医学部長メッセージ

永島医学部長

 鳥取大学医学部は、第2次世界大戦終結間近の1945年7月1日、多くの関係者の献身により米子医学専門学校として設立されました。その後、米子医科大学を経て1949年に現行の鳥取大学医学部に改称され、1990年には生命科学科、1999年には保健学科が新設されたことで現在の3学科体制が整い、今年2025年には創立80周年を迎えます。1958年に医学研究科として設置された大学院は、学部の再編に伴い名称変更や改組を重ね、2020年には『医学専攻(博士課程)』『医科学専攻(博士前期・後期課程)』『臨床心理学専攻(修士課程)』の3専攻を設置して現在に至ります。
 創設以来、地域の皆様の温かいご支援のもとで、医療人や研究者として必要な全人的視点と高度な専門知識・技術を兼ね備えた人材を数多く輩出してまいりました。

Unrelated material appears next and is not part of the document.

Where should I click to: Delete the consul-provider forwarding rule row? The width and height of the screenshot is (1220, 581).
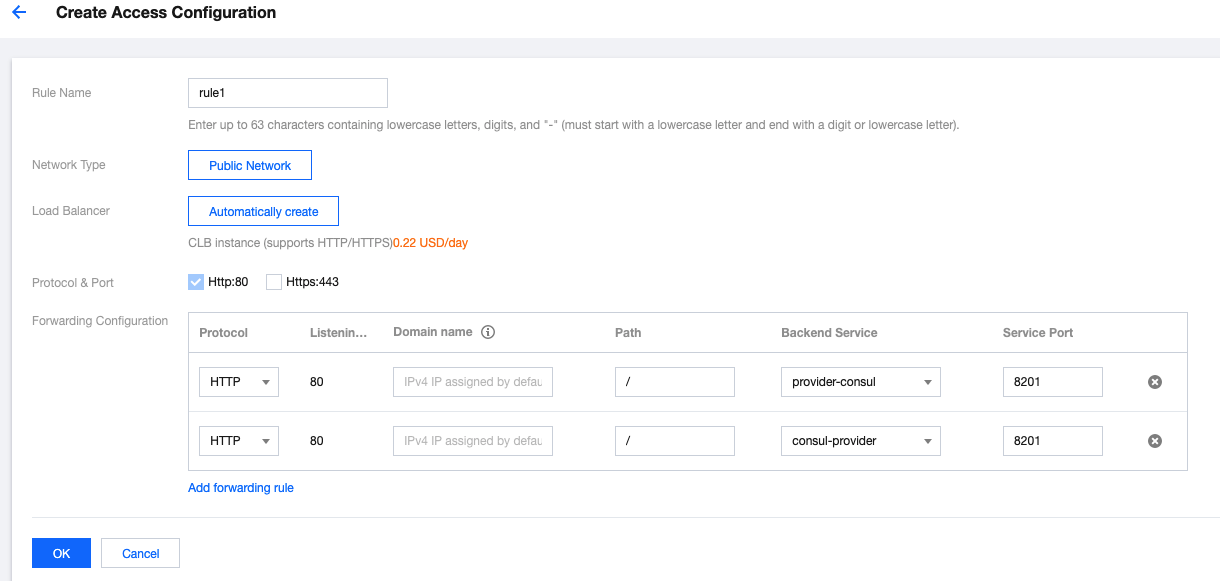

今後も、病に苦しむ方々や社会の多様なニーズを的確に捉え、幅広い教養と倫理観、科学的根拠に基づく判断力を備えた人材の育成に努めます。同時に、これまで培ってきた伝統をさらに発展させ、教育・研究・診療・社会貢献の四本柱を有機的に結びつけ、未来の医療を担う人材を育成していきます。
 鳥取大学医学部には、鳥取県のみならず全国各地や海外から多様な学生・研究者が集い、互いに切磋琢磨する学風が根付いています。最先端の基礎研究から臨床現場への橋渡し研究、地域医療の最後の砦を担う医学部附属病院での最先端治療の導入と温かく安全な看護により、皆様の健康増進や新たな治療法の開発に寄与してきました。今後も、地域に根ざした最先端の研究や国際交流を推進し、医療の進歩を通じて持続可能な社会づくりに貢献いたします。
 鳥取県は、『因幡の白兎』や『赤猪岩神話』といった古事記に由来する医療の神話が残る地域です。日本海や大山に象徴される雄大な自然に囲まれて、海や山のスポーツ、豊かな食材など多彩な魅力があります。このように豊かな歴史と自然のもとで、学問や研究に専念できる環境が整っています。研究室や学科の垣根を越えた学際的連携、地域医療機関や自治体、さらには海外の大学・研究機関との協力を積極的に進めることで、学生や研究者一人ひとりが高い倫理観と探究心を培えるよう、カリキュラムや学修・研究環境の充実にも力を注いでまいります。
 これからも、鳥取大学医学部の新たな挑戦にご理解とご支援を賜りますよう、何卒よろしくお願い申し上げます。